The Tao of Roark

by Peter Saint-Andre

Chapter 23: The Inner Life

Previous: Chapter 22: Compassion

The hardest passion to accept is my passion for myself; the most difficult person to love is myself; the attention I most resist is directed within.

To experience life inside myself, I must accept my feelings as signs and signals of what I truly value, I must take clear perception as a precondition of strong feeling, I must listen to myself and train myself to hear, I must attend to the fine gradations of my emotional experience.

The inner life involves true joy in the senses, for seeing and hearing and touching and tasting are deeply human ways to know and love what is.
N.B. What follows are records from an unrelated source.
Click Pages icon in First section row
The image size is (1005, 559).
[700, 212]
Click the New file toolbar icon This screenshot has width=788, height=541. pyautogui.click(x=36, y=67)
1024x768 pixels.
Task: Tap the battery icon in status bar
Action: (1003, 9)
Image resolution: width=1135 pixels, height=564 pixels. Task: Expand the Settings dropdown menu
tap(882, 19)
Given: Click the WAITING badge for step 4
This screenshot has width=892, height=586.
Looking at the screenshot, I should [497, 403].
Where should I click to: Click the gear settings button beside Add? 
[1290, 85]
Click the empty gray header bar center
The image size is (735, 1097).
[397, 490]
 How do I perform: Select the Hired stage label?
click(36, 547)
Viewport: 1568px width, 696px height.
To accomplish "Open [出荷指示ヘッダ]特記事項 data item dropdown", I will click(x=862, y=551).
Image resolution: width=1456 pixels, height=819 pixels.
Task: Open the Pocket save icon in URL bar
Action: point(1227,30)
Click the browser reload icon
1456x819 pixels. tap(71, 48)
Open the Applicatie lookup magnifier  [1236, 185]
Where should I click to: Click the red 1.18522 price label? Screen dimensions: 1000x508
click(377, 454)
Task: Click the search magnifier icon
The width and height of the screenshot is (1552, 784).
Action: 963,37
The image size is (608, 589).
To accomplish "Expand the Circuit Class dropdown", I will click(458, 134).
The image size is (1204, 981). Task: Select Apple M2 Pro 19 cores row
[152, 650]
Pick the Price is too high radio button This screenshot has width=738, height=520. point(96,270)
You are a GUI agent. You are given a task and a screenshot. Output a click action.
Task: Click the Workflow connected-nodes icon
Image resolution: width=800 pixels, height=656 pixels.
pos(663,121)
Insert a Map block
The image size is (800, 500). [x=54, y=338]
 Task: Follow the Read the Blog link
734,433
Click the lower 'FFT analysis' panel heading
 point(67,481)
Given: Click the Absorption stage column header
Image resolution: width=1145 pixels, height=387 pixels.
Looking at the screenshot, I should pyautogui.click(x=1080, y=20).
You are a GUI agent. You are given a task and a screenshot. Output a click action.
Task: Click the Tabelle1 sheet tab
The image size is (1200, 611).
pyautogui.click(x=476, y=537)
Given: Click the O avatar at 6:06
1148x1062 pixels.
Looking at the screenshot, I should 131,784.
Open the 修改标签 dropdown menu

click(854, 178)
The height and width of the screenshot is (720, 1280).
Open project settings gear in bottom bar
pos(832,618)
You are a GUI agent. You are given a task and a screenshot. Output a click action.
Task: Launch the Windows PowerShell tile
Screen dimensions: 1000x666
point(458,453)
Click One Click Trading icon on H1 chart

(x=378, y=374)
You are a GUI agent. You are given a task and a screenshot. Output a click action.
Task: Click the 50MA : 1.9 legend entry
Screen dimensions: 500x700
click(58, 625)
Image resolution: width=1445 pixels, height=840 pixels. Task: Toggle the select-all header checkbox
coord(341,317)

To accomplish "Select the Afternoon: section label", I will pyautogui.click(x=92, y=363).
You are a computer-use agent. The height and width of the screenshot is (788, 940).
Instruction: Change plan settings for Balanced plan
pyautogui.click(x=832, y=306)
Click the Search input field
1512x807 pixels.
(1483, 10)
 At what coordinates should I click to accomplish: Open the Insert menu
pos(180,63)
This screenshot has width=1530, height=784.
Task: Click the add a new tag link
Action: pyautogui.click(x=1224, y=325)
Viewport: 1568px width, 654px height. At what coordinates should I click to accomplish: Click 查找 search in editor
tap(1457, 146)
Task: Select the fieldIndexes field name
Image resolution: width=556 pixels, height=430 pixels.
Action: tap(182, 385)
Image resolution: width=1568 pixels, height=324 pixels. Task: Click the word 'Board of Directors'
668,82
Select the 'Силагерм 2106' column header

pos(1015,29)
When I cultivate my inner life, I attend to myself; I am not afraid to be alone, indeed I revel in solitude and I enjoy my own companionship.

Can I be a friend to myself? Can I honor myself? Can I be self-contained yet still reach out to others and to the world at large? Can I grant myself compassion and empathy and understanding while never giving up my drive for self-improvement? Can I love myself in the toughest and tenderest ways possible, and strive above all to be worthy of such reverence? Can I hold onto my dreams, hopes, ideals, aspirations, deepest interests, and inner passions? Can I refuse to float on the surface of life but instead dive deep within myself in a search for individual freedom, personal dignity, spiritual depth, and moral beauty? Can I do all this without pretension, with simplicity and seriousness and humility and a realization of how far I have yet to go in my search for joy and reason and meaning?